*TASK INPUTS*:
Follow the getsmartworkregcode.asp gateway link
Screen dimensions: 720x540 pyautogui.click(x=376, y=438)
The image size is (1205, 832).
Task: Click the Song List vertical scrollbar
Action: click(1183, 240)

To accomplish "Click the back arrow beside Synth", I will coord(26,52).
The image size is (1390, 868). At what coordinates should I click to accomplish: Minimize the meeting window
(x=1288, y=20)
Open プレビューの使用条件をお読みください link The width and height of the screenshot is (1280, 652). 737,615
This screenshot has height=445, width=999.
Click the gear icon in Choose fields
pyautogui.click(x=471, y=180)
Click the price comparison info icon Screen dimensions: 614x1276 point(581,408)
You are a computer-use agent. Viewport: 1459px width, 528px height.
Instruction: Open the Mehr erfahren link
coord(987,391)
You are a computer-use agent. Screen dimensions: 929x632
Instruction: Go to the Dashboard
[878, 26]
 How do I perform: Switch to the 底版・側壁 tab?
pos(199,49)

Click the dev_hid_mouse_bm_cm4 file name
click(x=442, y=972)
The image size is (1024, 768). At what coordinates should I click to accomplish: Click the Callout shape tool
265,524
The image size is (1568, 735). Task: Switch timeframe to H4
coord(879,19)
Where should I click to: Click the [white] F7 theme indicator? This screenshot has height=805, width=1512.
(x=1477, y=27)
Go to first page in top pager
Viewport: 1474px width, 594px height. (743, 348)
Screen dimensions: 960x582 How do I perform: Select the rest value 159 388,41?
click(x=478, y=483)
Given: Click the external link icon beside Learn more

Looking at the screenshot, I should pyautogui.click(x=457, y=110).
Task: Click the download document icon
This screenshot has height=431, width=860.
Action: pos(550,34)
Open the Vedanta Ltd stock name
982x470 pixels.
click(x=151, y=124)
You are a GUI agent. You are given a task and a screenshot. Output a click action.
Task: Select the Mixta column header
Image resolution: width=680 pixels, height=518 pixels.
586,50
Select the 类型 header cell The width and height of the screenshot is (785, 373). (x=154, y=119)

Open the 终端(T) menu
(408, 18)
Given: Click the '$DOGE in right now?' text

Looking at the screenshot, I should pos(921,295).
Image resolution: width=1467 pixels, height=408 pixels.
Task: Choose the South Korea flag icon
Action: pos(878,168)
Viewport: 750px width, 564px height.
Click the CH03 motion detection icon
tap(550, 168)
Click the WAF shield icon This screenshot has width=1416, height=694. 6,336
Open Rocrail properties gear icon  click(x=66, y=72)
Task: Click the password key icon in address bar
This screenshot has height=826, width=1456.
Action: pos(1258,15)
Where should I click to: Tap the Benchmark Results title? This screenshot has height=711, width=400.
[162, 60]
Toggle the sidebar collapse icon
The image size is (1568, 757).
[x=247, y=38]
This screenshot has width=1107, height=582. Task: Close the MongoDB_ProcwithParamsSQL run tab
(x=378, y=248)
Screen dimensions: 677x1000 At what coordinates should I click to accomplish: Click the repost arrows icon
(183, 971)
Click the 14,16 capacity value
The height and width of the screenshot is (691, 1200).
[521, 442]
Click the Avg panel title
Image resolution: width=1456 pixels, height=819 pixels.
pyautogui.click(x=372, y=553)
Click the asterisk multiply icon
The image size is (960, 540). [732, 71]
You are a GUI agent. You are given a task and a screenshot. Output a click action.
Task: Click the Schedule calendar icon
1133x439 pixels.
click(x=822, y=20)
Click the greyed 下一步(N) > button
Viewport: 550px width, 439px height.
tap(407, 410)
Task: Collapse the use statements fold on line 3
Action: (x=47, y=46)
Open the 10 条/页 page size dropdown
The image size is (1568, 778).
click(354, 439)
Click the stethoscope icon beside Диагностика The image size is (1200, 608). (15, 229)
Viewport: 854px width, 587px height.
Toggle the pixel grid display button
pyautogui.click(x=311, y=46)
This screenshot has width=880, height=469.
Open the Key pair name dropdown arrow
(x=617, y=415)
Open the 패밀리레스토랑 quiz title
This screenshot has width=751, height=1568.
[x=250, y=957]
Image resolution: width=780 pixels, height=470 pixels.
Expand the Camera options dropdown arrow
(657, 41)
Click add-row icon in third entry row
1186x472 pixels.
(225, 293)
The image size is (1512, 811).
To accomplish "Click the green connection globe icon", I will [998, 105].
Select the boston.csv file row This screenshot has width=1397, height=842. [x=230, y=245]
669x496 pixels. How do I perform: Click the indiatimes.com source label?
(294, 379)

*REQUIRED ACTION*: Write out only the lines that run from the line containing "The image size is (1390, 868)." through the line containing "Click the price", both included, exactly as they appear above.

*SOLUTION FOR THIS EXERCISE*:
The image size is (1390, 868). At what coordinates should I click to accomplish: Minimize the meeting window
(x=1288, y=20)
Open プレビューの使用条件をお読みください link The width and height of the screenshot is (1280, 652). 737,615
This screenshot has height=445, width=999.
Click the gear icon in Choose fields
pyautogui.click(x=471, y=180)
Click the price comparison info icon Screen dimensions: 614x1276 point(581,408)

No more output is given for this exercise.